There is an error code for Invalid_Username but I don't see any mention of a
username anywhere in the interface?

This badly needs an introduction, if only via a hyperlink to the relevant RFC,
to explain what "password" means in this context. Based on spec meetings, my
understanding is that the two parties are meant to communicate out of band
(phone call, in person, etc.) and agree on a password.

> There's a last object, which is Ch.Type.ClientTLSConnection, which is a way to
> exchange TLS certificates between clients; this is usually needed after SRP,
> and a channel of this kind would use the same Encryptable/ClientAuthentication
> process described before to signal that the exchange is linked to a previously
> authenticated session.

ClientTLSConnection doesn't seem like the right name for its functionality, if
it's meant to pop up with EncryptionRequired=TRUE already - it's not
establishing any sort of TLS'd connection, just exchanging certs.
ClientCertificateExchange, perhaps?

What is the target handle type of a ClientTLSConnection?

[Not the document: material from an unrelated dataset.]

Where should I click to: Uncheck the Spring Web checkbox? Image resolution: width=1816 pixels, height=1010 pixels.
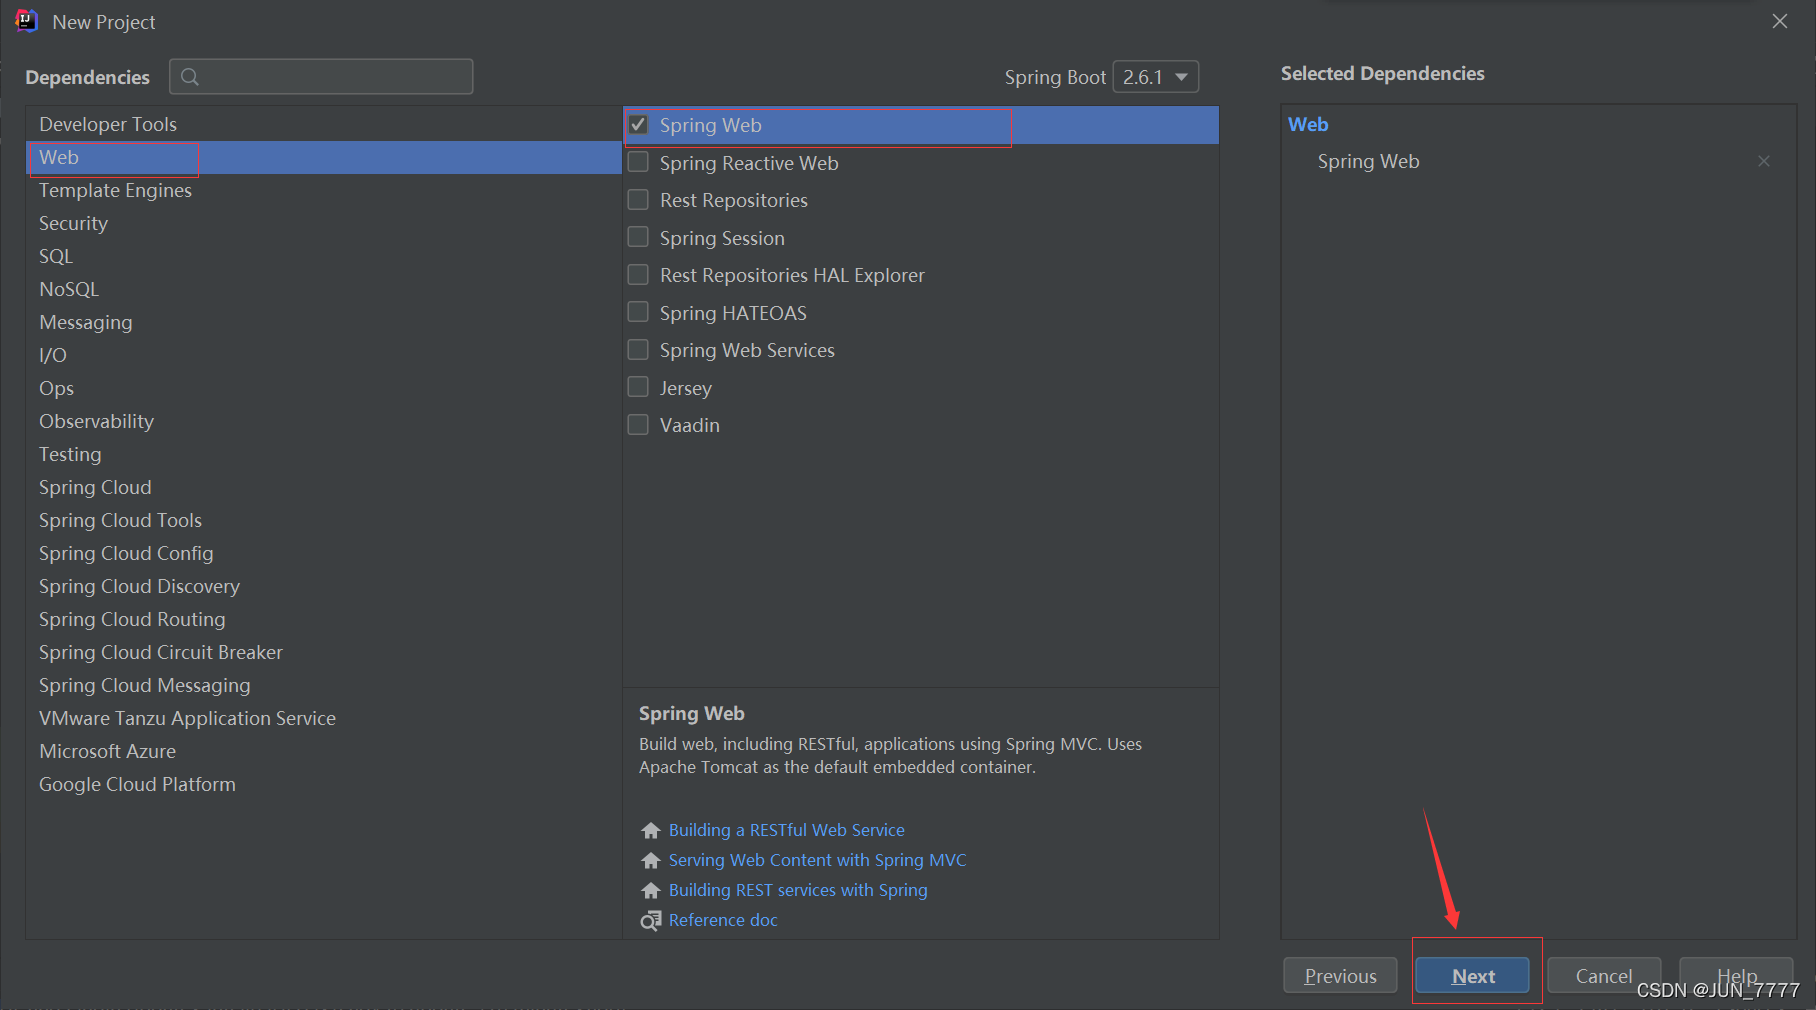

I assume only CONTACT
makes sense?

The introduction should explain how the two possibilities (incoming and
outgoing) work.

Say what requestable channel classes are expected?

Is RequestedIdentity our identity, or that of the other guy?

Is Incoming redundant with Requested? If so, we can delete it.

ReceiveCertificate() and ProvideCertificate() should raise a specified error
(Invalid_Argument, probably) if called on a channel of the wrong direction.

Did you get the Requested semantics of ProvideCertificate and
ReceiveCertificate backwards? They look backwards to me but perhaps I'm not
seeing it clearly enough.

Why is the received certificate a TLSCertificate and not just a
Certificate_Data[]? I can't see what it would mean to accept or reject it at
this stage, since it's just being provided for future reference?